→ What the task requires: Please copy out the lines below with "magnifier" swapped for "magnifying glass" and nothing else changed, leaving the pictures out.

→ Data excerpts:
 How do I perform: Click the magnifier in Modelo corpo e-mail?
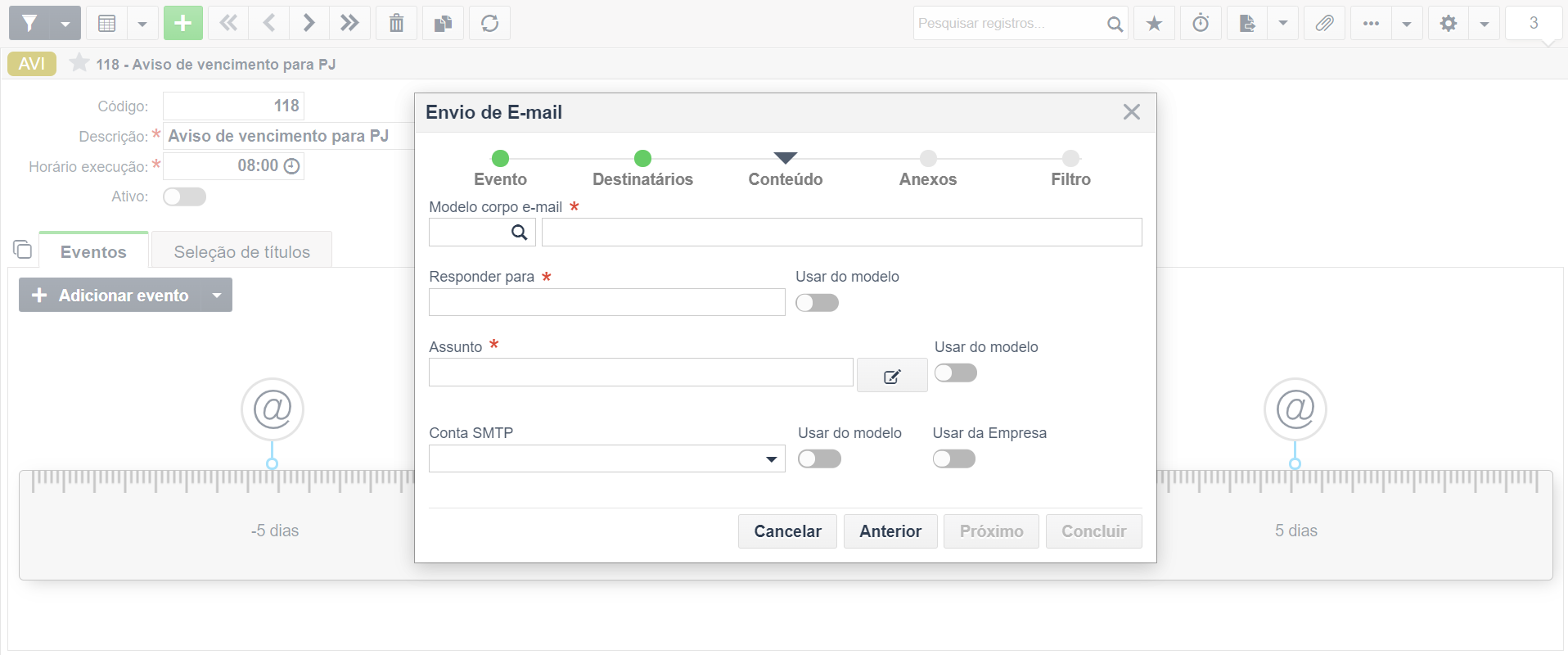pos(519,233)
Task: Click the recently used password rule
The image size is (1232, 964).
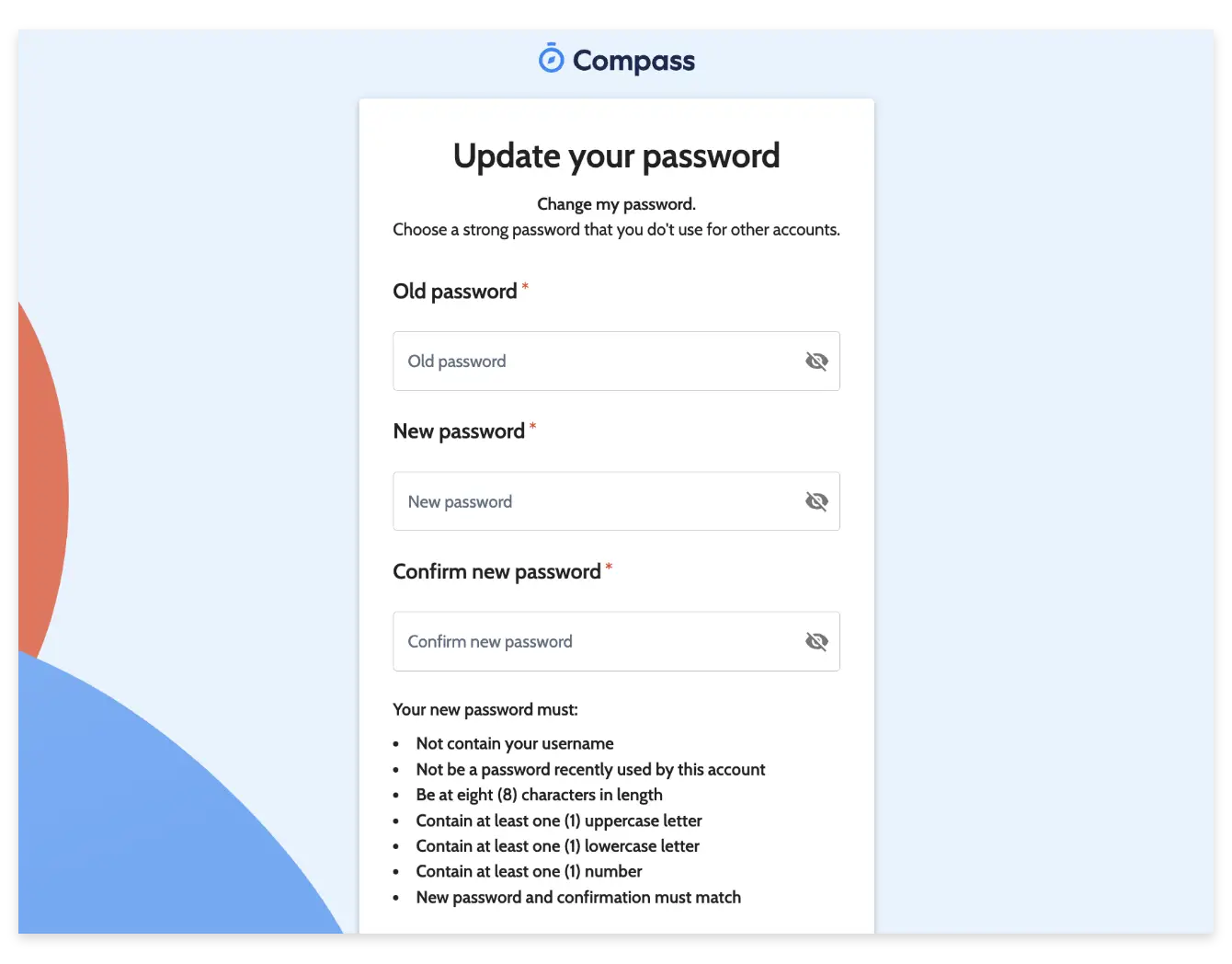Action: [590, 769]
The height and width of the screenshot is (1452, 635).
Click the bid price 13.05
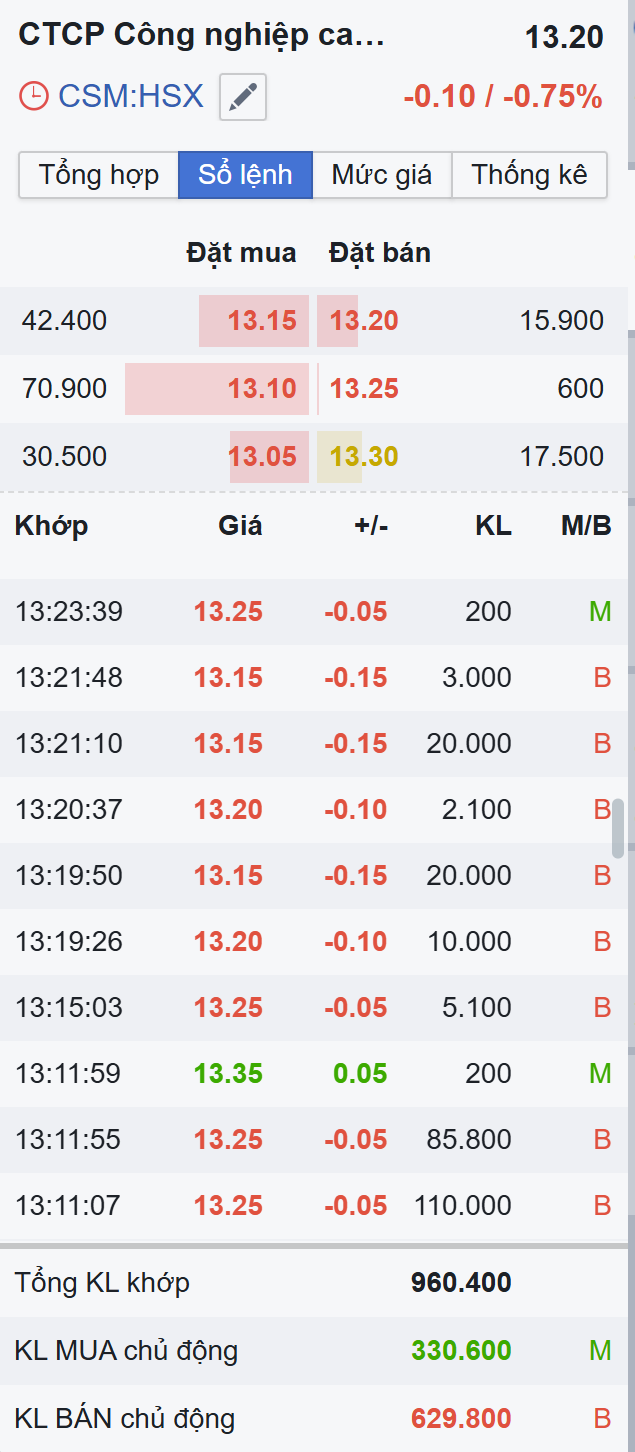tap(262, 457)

→ Solution:
 How do I perform: Click the magnifying glass in Modelo corpo e-mail?
pos(519,233)
Task: Click the recently used password rule
The image size is (1232, 964).
Action: [590, 769]
The height and width of the screenshot is (1452, 635).
Click the bid price 13.05
tap(262, 457)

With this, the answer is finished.